### [WORK REQUEST]
Among the entries, find the lines with the string "computer" and report them.

"""

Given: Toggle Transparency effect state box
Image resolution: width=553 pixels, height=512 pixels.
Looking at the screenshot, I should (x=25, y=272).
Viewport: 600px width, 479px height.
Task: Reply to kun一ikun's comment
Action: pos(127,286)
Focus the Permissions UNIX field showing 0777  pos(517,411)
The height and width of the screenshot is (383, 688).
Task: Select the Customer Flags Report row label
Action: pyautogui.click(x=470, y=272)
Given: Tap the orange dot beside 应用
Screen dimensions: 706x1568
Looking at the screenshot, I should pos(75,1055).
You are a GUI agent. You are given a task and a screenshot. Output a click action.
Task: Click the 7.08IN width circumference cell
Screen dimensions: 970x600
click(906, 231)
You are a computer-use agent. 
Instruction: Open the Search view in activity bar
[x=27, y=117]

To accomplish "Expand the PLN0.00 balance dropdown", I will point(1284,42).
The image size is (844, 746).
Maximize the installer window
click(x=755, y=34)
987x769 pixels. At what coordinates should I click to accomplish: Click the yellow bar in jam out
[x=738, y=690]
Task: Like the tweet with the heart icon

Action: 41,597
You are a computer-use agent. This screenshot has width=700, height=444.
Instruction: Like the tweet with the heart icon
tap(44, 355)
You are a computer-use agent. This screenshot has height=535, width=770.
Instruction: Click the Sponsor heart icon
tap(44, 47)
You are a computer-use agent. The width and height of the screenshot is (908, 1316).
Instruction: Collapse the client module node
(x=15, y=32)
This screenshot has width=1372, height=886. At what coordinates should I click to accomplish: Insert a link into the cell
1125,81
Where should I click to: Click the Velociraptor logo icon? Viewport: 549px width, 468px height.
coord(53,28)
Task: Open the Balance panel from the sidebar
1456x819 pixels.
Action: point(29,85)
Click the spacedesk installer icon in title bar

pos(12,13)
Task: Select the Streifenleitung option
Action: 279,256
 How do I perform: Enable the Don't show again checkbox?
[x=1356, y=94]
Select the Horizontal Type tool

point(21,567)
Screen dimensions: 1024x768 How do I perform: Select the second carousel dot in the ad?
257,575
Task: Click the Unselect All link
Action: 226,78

"""

### [WRITTEN REPLY]
You are a computer-use agent. 
You are a computer-use agent. This screenshot has width=700, height=444.
You are a computer-use agent. This screenshot has height=535, width=770.
You are a computer-use agent. The width and height of the screenshot is (908, 1316).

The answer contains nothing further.